(Screenshot grounding data)
--

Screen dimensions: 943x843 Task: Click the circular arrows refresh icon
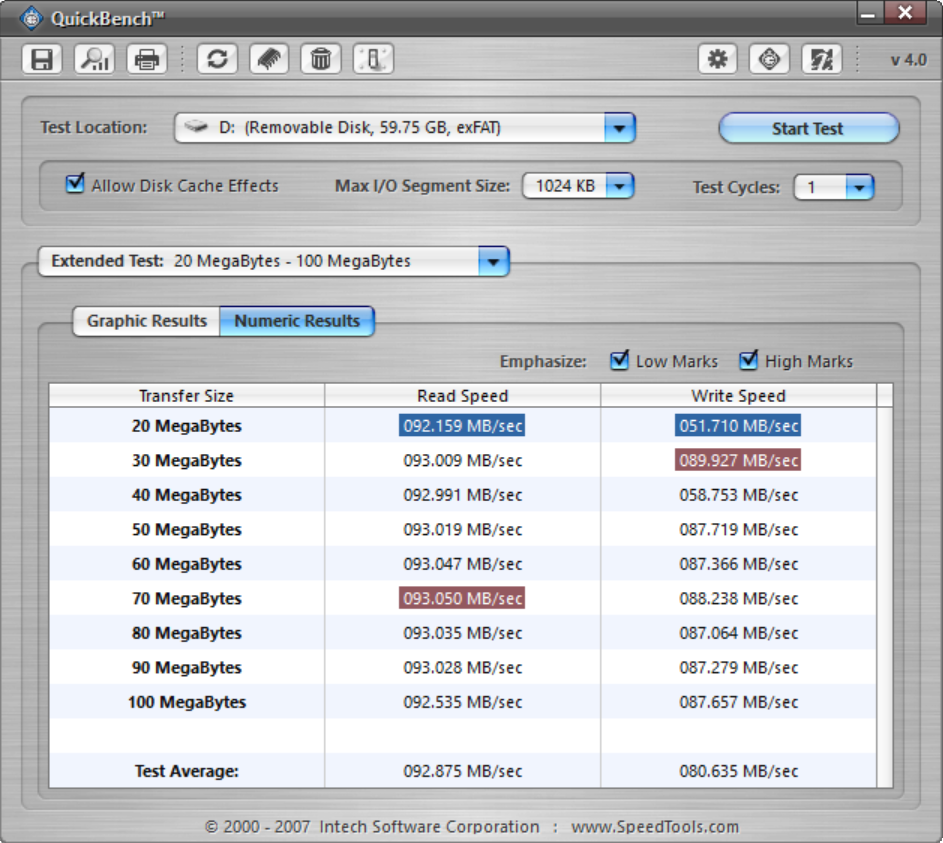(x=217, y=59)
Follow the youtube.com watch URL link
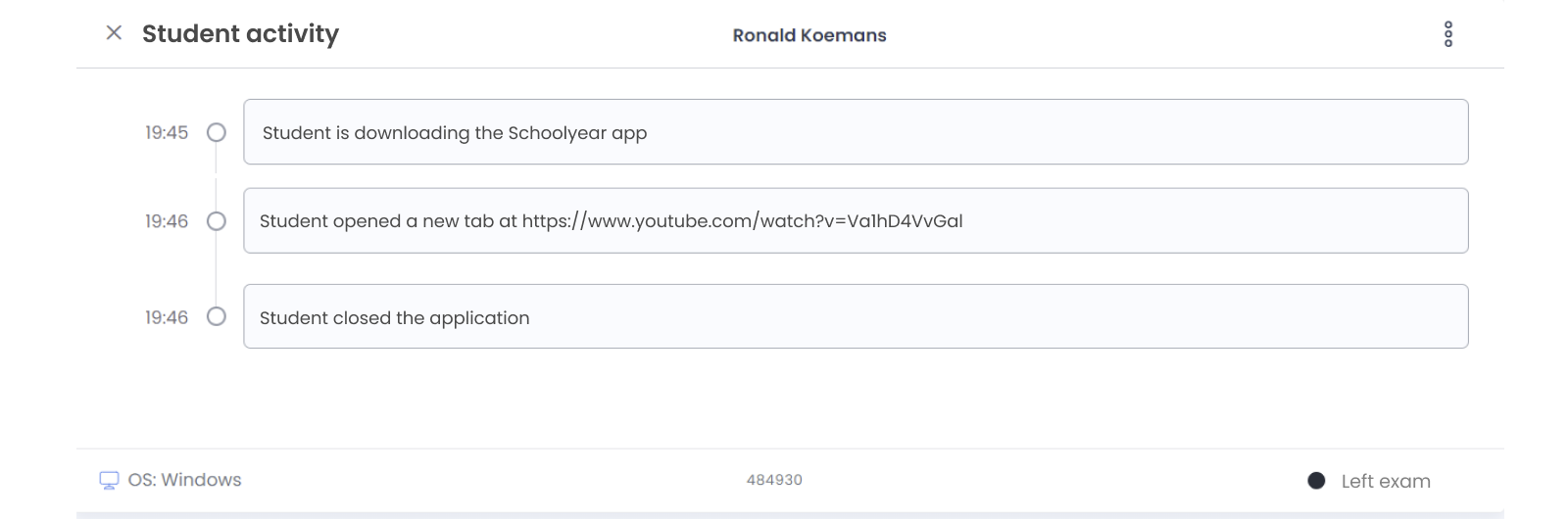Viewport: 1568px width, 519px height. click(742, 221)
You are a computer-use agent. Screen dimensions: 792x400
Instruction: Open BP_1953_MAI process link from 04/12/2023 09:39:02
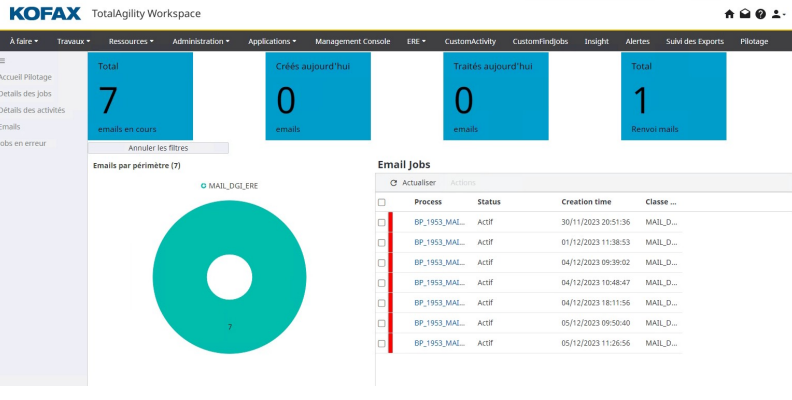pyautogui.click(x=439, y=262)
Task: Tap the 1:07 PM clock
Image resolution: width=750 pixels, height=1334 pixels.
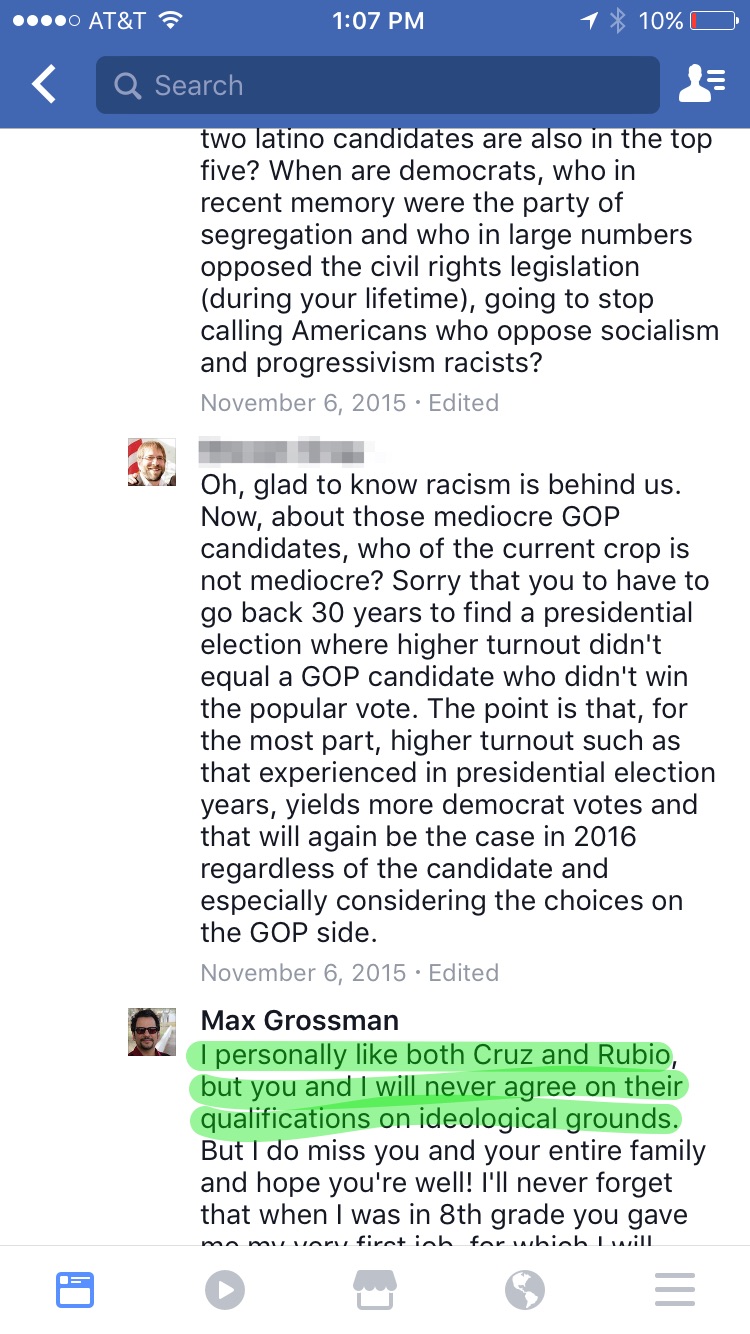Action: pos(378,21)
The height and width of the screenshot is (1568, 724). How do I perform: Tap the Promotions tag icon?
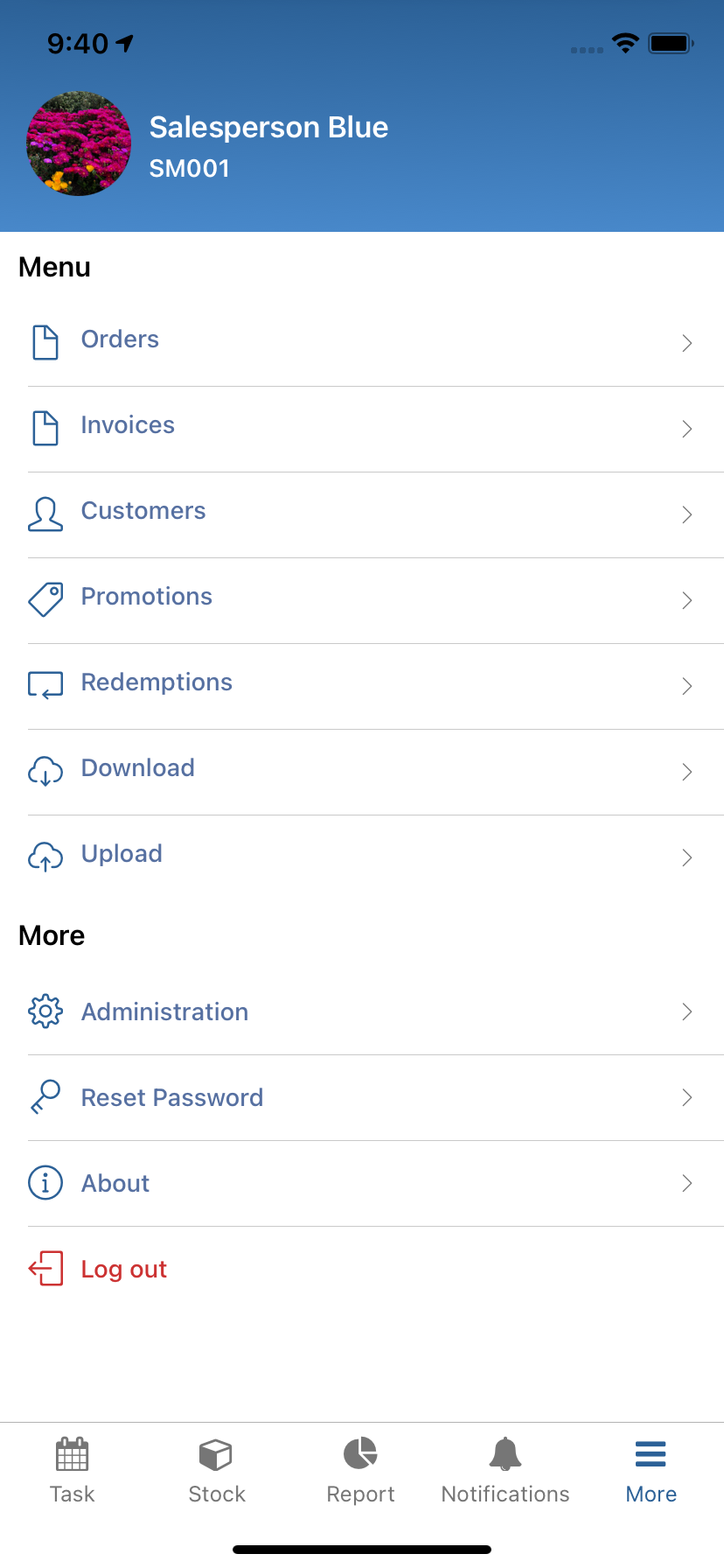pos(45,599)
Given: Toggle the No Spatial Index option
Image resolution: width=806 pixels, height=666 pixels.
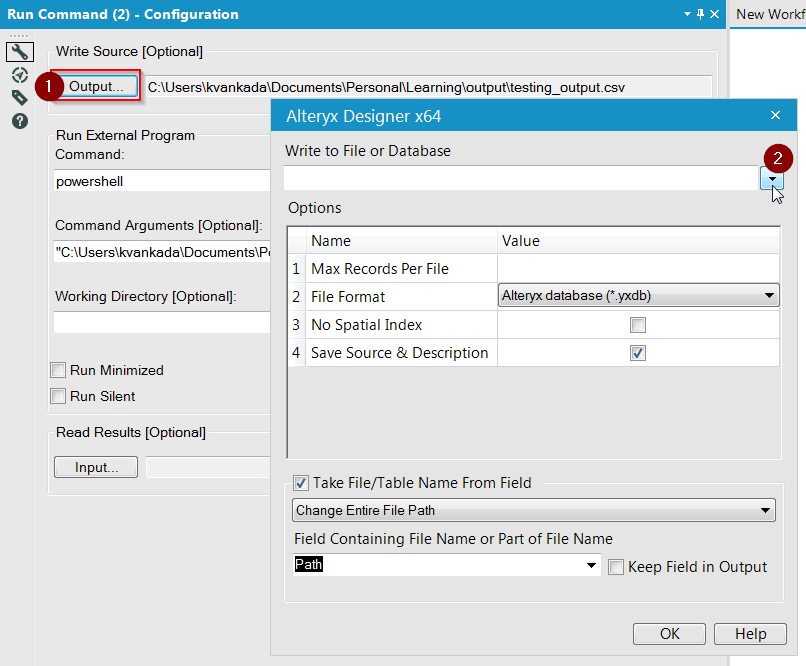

--

Begin at the first line of the entries and end at the line containing "Task: Tap the 1:07 PM clock": write out each line exactly, skipping pictures.

Screen dimensions: 943x843 Task: Click the circular arrows refresh icon
(x=217, y=59)
Follow the youtube.com watch URL link
Viewport: 1568px width, 519px height. click(742, 221)
You are a computer-use agent. Screen dimensions: 792x400
Instruction: Open BP_1953_MAI process link from 04/12/2023 09:39:02
pyautogui.click(x=439, y=262)
Task: Tap the 1:07 PM clock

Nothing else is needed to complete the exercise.